33 La bataille semble remportée par ceux qui soutiennent le projet qui est désormais bien avancé. Mais l’avenir n’est pas écrit. Il se pourrait aussi que le retard du chantier dans un contexte de crise, son fonctionnement quotidien, ses coûts de maintenance et surtout sa véritable efficacité à l’occasion d’une acqua alta historiquement élevée, puissent sonner comme la revanche des «No MoSE».

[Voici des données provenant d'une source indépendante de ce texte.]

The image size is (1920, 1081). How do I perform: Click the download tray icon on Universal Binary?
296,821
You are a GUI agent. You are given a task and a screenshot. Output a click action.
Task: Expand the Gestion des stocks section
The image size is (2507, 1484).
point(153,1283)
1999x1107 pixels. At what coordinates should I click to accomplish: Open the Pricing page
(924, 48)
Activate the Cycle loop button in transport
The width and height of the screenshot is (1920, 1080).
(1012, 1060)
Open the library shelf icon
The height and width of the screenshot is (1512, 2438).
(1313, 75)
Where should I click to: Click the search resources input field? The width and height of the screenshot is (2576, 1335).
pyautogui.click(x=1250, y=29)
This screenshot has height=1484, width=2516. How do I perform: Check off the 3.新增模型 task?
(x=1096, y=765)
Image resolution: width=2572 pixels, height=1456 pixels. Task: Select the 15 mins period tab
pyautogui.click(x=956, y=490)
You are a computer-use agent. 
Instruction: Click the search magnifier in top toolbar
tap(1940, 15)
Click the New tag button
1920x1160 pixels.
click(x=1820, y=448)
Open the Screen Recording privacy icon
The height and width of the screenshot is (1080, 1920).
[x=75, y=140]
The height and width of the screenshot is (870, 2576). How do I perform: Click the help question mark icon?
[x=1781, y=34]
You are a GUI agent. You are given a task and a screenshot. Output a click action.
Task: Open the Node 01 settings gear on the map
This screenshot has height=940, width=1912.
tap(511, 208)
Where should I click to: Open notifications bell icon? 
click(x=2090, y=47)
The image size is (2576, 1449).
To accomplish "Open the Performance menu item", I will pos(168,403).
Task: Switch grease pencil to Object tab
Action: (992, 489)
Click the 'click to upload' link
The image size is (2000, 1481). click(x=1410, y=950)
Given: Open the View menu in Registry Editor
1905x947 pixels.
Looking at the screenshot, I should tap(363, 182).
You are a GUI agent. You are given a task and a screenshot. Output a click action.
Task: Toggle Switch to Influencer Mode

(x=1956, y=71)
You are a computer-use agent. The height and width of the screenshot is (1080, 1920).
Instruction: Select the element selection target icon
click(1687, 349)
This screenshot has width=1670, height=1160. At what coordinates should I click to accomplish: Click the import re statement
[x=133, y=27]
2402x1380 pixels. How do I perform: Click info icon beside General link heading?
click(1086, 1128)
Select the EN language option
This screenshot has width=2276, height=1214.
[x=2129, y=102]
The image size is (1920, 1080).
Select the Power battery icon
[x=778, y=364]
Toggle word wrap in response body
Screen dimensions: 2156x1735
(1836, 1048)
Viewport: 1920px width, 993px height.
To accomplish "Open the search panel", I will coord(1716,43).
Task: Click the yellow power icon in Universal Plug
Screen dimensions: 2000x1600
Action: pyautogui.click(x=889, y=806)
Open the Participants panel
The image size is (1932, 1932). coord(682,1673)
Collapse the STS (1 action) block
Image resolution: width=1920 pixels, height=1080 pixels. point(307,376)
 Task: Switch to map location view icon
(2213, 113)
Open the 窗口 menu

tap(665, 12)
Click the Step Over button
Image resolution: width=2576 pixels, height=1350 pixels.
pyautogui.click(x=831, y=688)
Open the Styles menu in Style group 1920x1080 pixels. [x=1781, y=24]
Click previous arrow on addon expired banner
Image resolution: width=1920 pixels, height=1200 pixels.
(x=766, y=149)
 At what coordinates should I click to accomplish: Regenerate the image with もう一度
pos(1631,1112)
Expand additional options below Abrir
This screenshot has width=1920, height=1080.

Le Grand Venise. Un espace multifonctions

tableau im6

Le Grand Venise. Un espace multifonctions

Notes

  • [1]
    Il l’a d’ailleurs souvent été dans le passé lorsque les villes faisaient du développement durable sans le savoir ; cf. Dumont, Gérard-François, « Ville, population et environnement », in : Wackermann, Gabriel (Direction), Ville et environnement, Paris, Ellipses, 2005.
  • [2]
    Dont l’espace correspond à des fonctions multiples. Cf. page 20 de ce numéro.
  • [3]
    Alors que la cité atteint son apogée, devenant ainsi la troisième ville la plus peuplée d’Europe, avec probablement plus de 200 000 habitants.
  • [4]
    Que l’on peut traduire de manière de manière impropre par «Office des Eaux». Héritage du Conseil des Dix fondé en 1501, il est depuis 1907 un organe public dépendant du Ministère des travaux publics et directement lié au chef de l’État. Sa compétence s’étend sur toutes les questions liées à la gestion et à la surveillance de la lagune. Son siège est au pied du pont du Rialto.
  • [5]
    Avec une estimation allant d’une vingtaine de cm à plus de 30 cm en un siècle. Cette augmentation moyenne de 30 cm correspond également au chiffre fourni par l’ICPSM, Centre de prévision des marées de Venise.
  • [6]
    Record de 1,94 mètre de hauteur d’eau qui submerge 71 % de la ville.
  • [7]
    Cf. croquis page 20.
  • [8]
    Ce tourisme est très divers car Venise demeure à la fois une destination populaire pour un tourisme de masse qui fréquente par exemple les plages du Lido, mais aussi un tourisme plus élitiste qui se loge dans les plus grands palaces.
  • [9]
    Signifiant en italien module expérimental électromécanique.
  • [10]
    Cf. l’animation vidéo : www.salve.it/it/default.htm.
  • [11]
    Cette somme vient s’ajouter à celles déjà engagées à Venise dans le déploiement de 3 programmes dont l’Institut Istech qui intervient dans le renforcement des fondations de certains monuments.
  • [12]
    Équivalent de l’échelon départemental en France. Cf. Dumont, Gérard-François, Les régions et la régionalisation en France, Paris, Éditions Ellipses, 2004.
  • [13]
    Texte communiqué le 14 août 2012.
  • [14]
    L’article 75 de la Constitution de 1948 prévoit qu’un référendum populaire peut abroger totalement ou partiellement une loi ou un acte et est obligatoirement organisé dès que sont réunies 500 000 signatures d’électeurs ou la demande de 5 Conseils régionaux.
  • [15]
    La Croix, 8 février 2012.
  • [16]
    En outre, à Alberoni, près de la passe de Malamocco, un centre de simulation de la navigation a été installé en 2004 pour former les pilotes aux manœuvres les plus complexes.